Session Report
Our salon discussion at EPIC centered on an opening provocation: Is technology eroding our embodied intuition, or are we simply becoming the “natural born cyborgs” as Andy Clark suggests we’ve always been? Clark argues that we’ve always outsourced and extended our minds—from using tools like pen and paper to relying on GPS for navigation, and now AI. The anxiety we feel today is about continuing a very human process of extending our intelligence beyond our biological brains.
The Feeling of Datafication
Today, our lives are increasingly defined by the datafication of health, where algorithms mediate our instincts and our well-being is converted into quantifiable metrics. We are simultaneously willing and unwitting subjects of surveillance by governments, companies, and even our own partners and families. This raised the essential question: How does it feel to live through this age where our embodied intelligence is alternately supercharged, surveilled, controlled, and outsourced?
We explored this tension through examples from personal experience:
The Value of Tracking: Participants shared the concrete benefits of technologies like continuous glucose monitors, which immediately connect an action (like eating a certain food) to a physical response, allowing for meaningful adjustments to routines.
Resisting Dependence: On the flip side, several people described their proactive effort to avoid device dependency, choosing to listen to their bodies first, treating their health score as secondary feedback. This showed a strong desire to preserve bodily awareness and intuition when listening to their bodies while using tools that can do the listening for us.
Mutual Care or Surveillance? One participant shared a story of a couple using Oura rings as wedding bands, which highlighted how tracking is entering the realm of mutual care and support. Yet, this instantly opened up concerns about where supportive checking in ends and intrusive surveillance begins.
The Struggle for Agency: The Superflux Lab video, Uninvited Guests, illustrated this loss of agency. The image of a father hiring a boy to “walk” his smart cane to fool the tracking showed how deeply we grasp for free will when technology, even well-intentioned, feels like constant, unwanted critique. This feeling is often tied to the data owner’s motive as it feels different coming from an insurer versus a concerned adult child.
Moving Towards Inclusive and Empowered Futures
The discussion moved toward generative design questions—how do we shape this cyborg future to prioritize human agency?
We asked how designers could learn from tools like financial literacy apps to empower people with health literacy, helping them make informed choices about their data and their bodies. A key challenge to the concept of “somatic offloading” was raised: for many, the issue isn’t deskilling (like forgetting how to read a map), but that they haven’t been skilled in noticing their body’s sensations to begin with. Wearables, in this context, have the potential to skill some users by teaching them to tune into their bodies while creating anxiety and dependence for others.
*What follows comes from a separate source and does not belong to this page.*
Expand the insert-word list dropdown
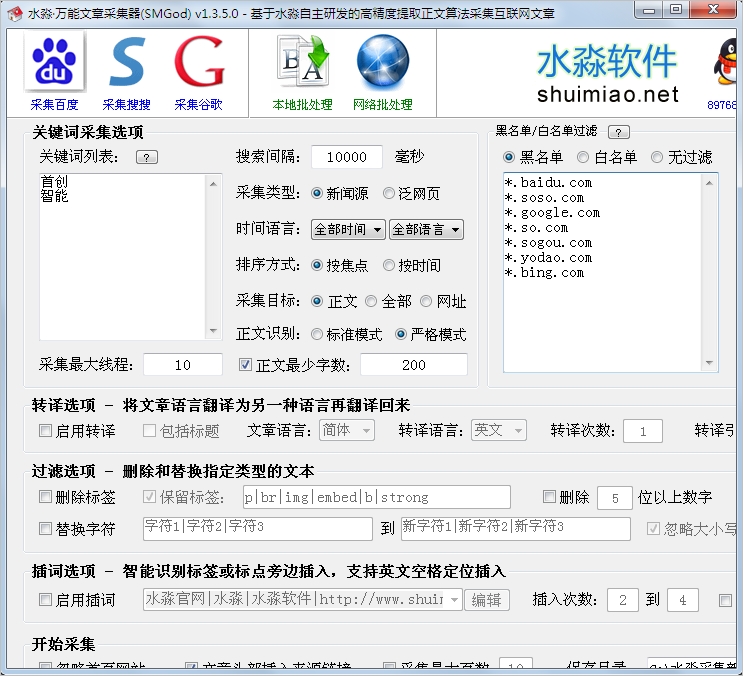Viewport: 743px width, 676px height. click(x=455, y=600)
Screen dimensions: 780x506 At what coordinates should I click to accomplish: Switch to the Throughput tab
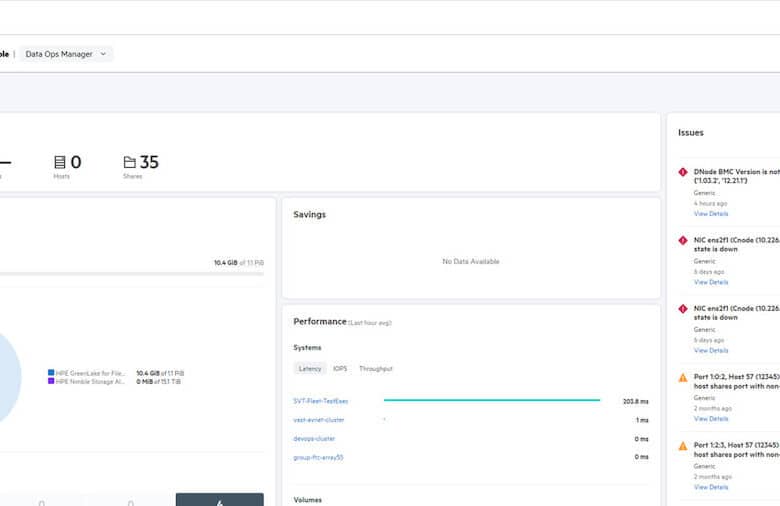tap(376, 369)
Our conversation closed with a provocation on inclusive design, emphasizing that we all exist on a continuum of varying abilities. Instead of designing for those living with disabilities, we should design for everyone as ‘temporalily non-disabled’ to account for the inevitability of shifting capacities as we age. This way, one participant argued, we can ensure these tracking technologies are truly helpful, liberating, and respectful of the diverse ways people inhabit their bodies. The open question that remained was: how might researchers design futures that celebrate and preserve the qualitative aspects of embodied life, rather than just seeking to quantify them?
Mushroom Movement: An Embodied Experiment
After the discussion, we invited participants to try a small data experiment inspired by Kristina Höök’s somaesthetic design. Brandy co-designed the experiment in under a week with Claude (Anthropic’s LLM) with coding support from IDEO colleagues Angela Kochoska and Dave Vondle. Working with Claude, Brandy designed a mushroom visualization activated by a small vibration sensor attached to the wearer’s body. The more the wearer gesticulated, the more the mushroom “bloomed.” Participants noted the unexpected pleasure in discovering the sensor simply created blooms, rather than measure or optimize their behaviors. One participant delighted in how generating virtual blooms “isn’t good or bad… it just IS.” As our bodies increasingly become sites for continuous improvement, we explored how AI could also help us reconnect to the art of simply inhabiting and enjoying our bodies. The experiment also served as a call to all ethnographers to try their hand at vibe-coding and collaboration with AI.